AIM OF THE EXERCISE -
Nothing but the lines from the start of the records below through the line that has "The width and height of the screenshot is (1016, 572)." should appear, each exactly as given.

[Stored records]

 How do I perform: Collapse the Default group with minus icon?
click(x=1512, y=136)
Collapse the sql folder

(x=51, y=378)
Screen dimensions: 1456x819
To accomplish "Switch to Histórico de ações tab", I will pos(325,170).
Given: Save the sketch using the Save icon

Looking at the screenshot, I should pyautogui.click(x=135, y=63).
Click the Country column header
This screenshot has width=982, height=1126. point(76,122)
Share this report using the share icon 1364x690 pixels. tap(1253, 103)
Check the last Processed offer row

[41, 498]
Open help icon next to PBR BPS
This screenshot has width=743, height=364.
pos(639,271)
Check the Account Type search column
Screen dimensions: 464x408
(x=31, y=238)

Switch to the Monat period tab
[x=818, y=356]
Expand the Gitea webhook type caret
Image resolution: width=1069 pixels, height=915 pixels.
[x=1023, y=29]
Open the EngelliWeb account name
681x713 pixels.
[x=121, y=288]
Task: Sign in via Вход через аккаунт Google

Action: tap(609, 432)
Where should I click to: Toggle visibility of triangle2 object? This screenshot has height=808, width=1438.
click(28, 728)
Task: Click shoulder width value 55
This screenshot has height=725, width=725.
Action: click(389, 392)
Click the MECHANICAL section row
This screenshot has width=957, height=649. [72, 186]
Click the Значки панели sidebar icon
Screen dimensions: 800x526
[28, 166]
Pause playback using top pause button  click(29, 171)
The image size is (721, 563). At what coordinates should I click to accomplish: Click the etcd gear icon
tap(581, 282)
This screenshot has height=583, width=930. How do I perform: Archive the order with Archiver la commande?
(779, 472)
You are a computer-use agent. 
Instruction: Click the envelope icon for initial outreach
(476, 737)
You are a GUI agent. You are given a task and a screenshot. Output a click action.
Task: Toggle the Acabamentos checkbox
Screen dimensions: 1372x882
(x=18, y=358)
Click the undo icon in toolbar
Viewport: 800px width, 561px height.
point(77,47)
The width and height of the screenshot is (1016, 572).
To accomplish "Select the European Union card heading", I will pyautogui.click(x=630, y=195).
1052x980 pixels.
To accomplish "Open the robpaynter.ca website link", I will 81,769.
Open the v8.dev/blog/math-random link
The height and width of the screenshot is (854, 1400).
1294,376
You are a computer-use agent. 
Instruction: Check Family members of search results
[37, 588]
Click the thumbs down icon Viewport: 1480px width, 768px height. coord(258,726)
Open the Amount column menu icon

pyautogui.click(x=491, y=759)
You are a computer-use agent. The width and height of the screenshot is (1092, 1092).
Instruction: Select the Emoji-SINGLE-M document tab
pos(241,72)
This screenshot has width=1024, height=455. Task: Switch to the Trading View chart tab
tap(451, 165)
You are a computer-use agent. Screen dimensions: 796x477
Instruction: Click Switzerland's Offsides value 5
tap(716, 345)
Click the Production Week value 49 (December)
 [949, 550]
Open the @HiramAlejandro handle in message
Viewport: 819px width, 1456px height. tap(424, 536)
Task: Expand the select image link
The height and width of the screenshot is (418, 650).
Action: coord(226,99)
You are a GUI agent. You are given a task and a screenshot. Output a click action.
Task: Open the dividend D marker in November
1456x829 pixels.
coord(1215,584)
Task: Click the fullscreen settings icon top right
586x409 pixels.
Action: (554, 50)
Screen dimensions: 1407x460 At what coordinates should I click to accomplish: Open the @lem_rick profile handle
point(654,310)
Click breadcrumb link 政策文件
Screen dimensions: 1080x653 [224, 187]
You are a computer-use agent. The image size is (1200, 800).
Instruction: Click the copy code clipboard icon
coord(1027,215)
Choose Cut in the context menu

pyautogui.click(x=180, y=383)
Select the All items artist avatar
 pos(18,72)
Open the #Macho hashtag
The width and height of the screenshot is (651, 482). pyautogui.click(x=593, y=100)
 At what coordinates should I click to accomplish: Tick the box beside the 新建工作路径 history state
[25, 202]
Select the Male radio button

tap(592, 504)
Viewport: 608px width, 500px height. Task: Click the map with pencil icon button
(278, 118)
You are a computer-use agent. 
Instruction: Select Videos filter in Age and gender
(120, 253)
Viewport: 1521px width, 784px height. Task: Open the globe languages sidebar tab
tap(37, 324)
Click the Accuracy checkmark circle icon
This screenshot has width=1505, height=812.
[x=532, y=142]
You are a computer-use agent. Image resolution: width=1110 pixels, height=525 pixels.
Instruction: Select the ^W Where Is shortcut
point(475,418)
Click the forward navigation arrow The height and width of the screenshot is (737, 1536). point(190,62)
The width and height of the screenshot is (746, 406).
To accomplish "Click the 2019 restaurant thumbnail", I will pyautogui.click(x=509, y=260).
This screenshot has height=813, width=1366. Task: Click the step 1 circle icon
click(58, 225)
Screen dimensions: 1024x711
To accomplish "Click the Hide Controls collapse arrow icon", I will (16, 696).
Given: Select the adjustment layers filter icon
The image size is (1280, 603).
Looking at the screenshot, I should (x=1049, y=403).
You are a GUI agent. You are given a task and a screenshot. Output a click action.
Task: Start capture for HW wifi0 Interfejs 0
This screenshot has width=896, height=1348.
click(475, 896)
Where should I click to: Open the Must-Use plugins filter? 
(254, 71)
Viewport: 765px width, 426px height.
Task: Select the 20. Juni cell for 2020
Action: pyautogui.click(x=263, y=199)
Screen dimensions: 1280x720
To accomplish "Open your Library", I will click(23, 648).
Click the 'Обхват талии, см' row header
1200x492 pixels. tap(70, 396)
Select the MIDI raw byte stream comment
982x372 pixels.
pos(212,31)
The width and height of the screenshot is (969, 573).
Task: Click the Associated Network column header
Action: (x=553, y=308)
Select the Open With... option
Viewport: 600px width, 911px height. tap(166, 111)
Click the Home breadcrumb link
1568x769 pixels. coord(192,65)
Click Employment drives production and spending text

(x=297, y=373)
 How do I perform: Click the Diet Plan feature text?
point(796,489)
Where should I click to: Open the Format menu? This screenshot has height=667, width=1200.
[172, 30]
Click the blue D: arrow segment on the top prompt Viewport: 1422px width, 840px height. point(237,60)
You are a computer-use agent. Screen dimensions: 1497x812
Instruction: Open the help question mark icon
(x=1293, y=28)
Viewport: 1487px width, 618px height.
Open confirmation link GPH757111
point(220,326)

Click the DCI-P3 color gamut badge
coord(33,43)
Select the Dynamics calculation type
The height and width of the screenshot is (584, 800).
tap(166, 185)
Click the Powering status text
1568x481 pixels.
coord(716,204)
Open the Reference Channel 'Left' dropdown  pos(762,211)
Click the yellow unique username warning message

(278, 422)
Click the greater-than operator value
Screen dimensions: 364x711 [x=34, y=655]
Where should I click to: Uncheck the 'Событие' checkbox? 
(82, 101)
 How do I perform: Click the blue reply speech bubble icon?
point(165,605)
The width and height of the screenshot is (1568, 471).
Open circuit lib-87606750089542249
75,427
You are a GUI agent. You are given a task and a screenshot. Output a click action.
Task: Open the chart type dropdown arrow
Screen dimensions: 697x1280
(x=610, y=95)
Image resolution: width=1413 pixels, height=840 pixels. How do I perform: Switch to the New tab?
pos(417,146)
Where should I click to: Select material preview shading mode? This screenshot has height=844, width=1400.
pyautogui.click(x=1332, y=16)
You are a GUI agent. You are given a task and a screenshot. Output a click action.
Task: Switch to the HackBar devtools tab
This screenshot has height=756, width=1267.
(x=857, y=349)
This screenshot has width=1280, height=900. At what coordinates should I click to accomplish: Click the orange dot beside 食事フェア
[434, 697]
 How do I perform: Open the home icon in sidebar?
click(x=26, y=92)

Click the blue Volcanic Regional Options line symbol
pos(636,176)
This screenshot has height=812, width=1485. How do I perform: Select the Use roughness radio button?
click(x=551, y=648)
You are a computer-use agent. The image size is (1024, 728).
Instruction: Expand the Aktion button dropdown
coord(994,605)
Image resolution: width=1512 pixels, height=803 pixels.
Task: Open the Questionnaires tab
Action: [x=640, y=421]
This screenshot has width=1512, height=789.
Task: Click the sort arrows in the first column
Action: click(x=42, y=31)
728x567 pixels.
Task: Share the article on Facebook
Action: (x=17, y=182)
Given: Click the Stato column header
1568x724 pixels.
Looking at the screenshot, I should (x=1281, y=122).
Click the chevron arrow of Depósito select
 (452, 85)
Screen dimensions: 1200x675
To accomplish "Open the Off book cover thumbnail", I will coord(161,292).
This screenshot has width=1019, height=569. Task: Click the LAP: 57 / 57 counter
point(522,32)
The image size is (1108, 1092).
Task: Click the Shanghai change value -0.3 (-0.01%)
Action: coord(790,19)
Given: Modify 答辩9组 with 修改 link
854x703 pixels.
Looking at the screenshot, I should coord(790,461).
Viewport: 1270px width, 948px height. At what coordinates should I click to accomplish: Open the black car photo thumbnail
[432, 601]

TASK OUTPUT -
 How do I perform: Collapse the Default group with minus icon?
click(x=1512, y=136)
Collapse the sql folder

(x=51, y=378)
Screen dimensions: 1456x819
To accomplish "Switch to Histórico de ações tab", I will pos(325,170).
Given: Save the sketch using the Save icon

Looking at the screenshot, I should pyautogui.click(x=135, y=63).
Click the Country column header
This screenshot has width=982, height=1126. point(76,122)
Share this report using the share icon 1364x690 pixels. tap(1253, 103)
Check the last Processed offer row

[41, 498]
Open help icon next to PBR BPS
This screenshot has width=743, height=364.
pos(639,271)
Check the Account Type search column
Screen dimensions: 464x408
(x=31, y=238)

Switch to the Monat period tab
[x=818, y=356]
Expand the Gitea webhook type caret
Image resolution: width=1069 pixels, height=915 pixels.
[x=1023, y=29]
Open the EngelliWeb account name
681x713 pixels.
[x=121, y=288]
Task: Sign in via Вход через аккаунт Google

Action: tap(609, 432)
Where should I click to: Toggle visibility of triangle2 object? This screenshot has height=808, width=1438.
click(28, 728)
Task: Click shoulder width value 55
This screenshot has height=725, width=725.
Action: click(389, 392)
Click the MECHANICAL section row
This screenshot has width=957, height=649. [72, 186]
Click the Значки панели sidebar icon
Screen dimensions: 800x526
[28, 166]
Pause playback using top pause button  click(29, 171)
The image size is (721, 563). At what coordinates should I click to accomplish: Click the etcd gear icon
tap(581, 282)
This screenshot has height=583, width=930. How do I perform: Archive the order with Archiver la commande?
(779, 472)
You are a computer-use agent. 
Instruction: Click the envelope icon for initial outreach
(476, 737)
You are a GUI agent. You are given a task and a screenshot. Output a click action.
Task: Toggle the Acabamentos checkbox
Screen dimensions: 1372x882
(x=18, y=358)
Click the undo icon in toolbar
Viewport: 800px width, 561px height.
point(77,47)
The width and height of the screenshot is (1016, 572).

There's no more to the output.